Querido Manolo:
La última vez que me cupo el placer de entablar una conversación contigo y de paso echar un vistazo al borrador de los versos de tu Catadora, te descolgaste con la promesa de que ibas a pactar con la dolencia que te acosaba una dilatada tregua que te permitiera ejercer de presentador de un libro que yo estaba terminando y que a no mucho tardar iba a ver la luz. Habida cuenta de tus dotes de persuasión y mi ilimitada fe en tus palabras, yo me lo creí, y puede que por esa razón bajara la guardia y no me diera prisa en aplicarle el brochazo final que toda publicación requiere. Y ahora, visto lo visto, no sabes, mi querido amigo, cómo maldigo mi exceso de confianza y cuánto me arrepiento de mi indolencia.
Jamás te agradeceré lo bastante –unas cuantas botellas de Rioja son poca cosa– el esfuerzo que te viste obligado a realizar allá por mayo de 2017 cuando, luego de haber tomado parte por la mañana en unas jornadas zaragozanas que versaban sobre tus admirados judíos, te recorriste media España, te personaste a la caída de la tarde en el Palacio Erisana, tomaste posición ante tu amado micrófono y glosaste la novela que ese día yo sacaba a la luz. Y fue tal el impacto que tus coloridas palabras suscitaron entre amigos venidos de fuera, que, luego, en la intimidad, lejos de proceder a elogiar o al menos comentar mi criatura de papel, los muy ingratos se entregaron a elevar a los altares a aquel jovenzuelo elegante, guapetón y divertido que tan sincero cariño me había manifestado en su intervención y los había dejado con la boca abierta.

Listado de datos:
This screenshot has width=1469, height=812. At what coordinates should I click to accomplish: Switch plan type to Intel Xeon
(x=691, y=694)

==

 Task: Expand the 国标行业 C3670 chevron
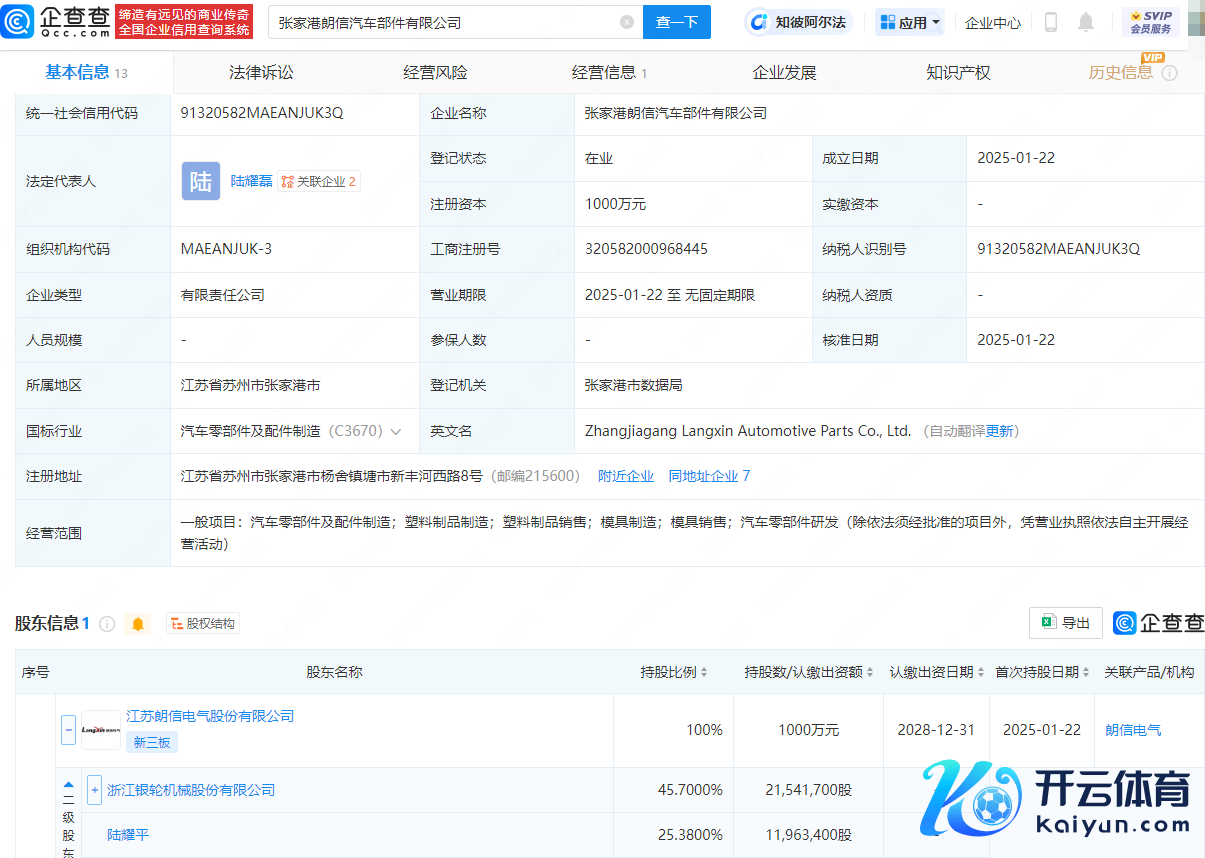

--

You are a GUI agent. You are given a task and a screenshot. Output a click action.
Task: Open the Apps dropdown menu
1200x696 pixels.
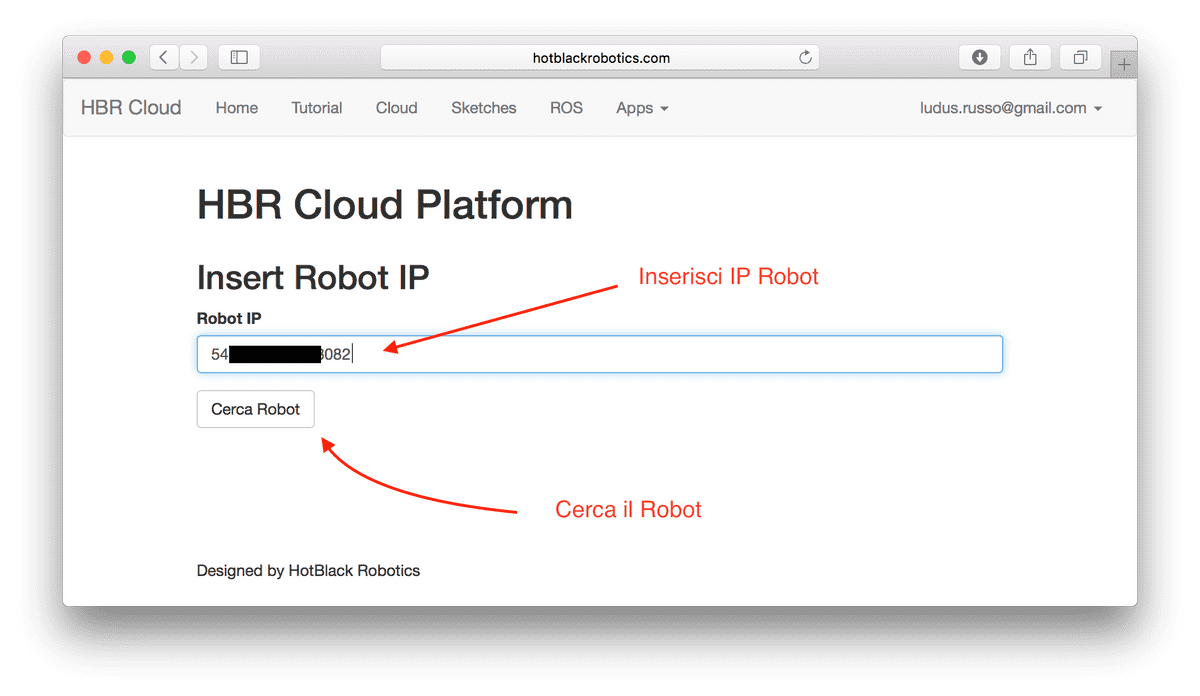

Problemas por resolver:
(a) Enumera los tres adjetivos con los que la carta a Manolo describe al jovenzuelo que los amigos elevaron a los altares.
(b) Transcribe sin cambios el fragmento de la carta a Manolo que comienza con las palabras "Jamás te agradeceré" y termina con "la boca abierta.".
(c) Según la carta a Manolo, ¿en qué lugar glosó Manolo la novela en mayo de 2017?
Resuelve todo únicamente con la carta a Manolo, sin acudir a las líneas.

Respuestas del ejercicio:
(a) elegante, guapetón, divertido

(b)
Jamás te agradeceré lo bastante –unas cuantas botellas de Rioja son poca cosa– el esfuerzo que te viste obligado a realizar allá por mayo de 2017 cuando, luego de haber tomado parte por la mañana en unas jornadas zaragozanas que versaban sobre tus admirados judíos, te recorriste media España, te personaste a la caída de la tarde en el Palacio Erisana, tomaste posición ante tu amado micrófono y glosaste la novela que ese día yo sacaba a la luz. Y fue tal el impacto que tus coloridas palabras suscitaron entre amigos venidos de fuera, que, luego, en la intimidad, lejos de proceder a elogiar o al menos comentar mi criatura de papel, los muy ingratos se entregaron a elevar a los altares a aquel jovenzuelo elegante, guapetón y divertido que tan sincero cariño me había manifestado en su intervención y los había dejado con la boca abierta.

(c) En el Palacio Erisana.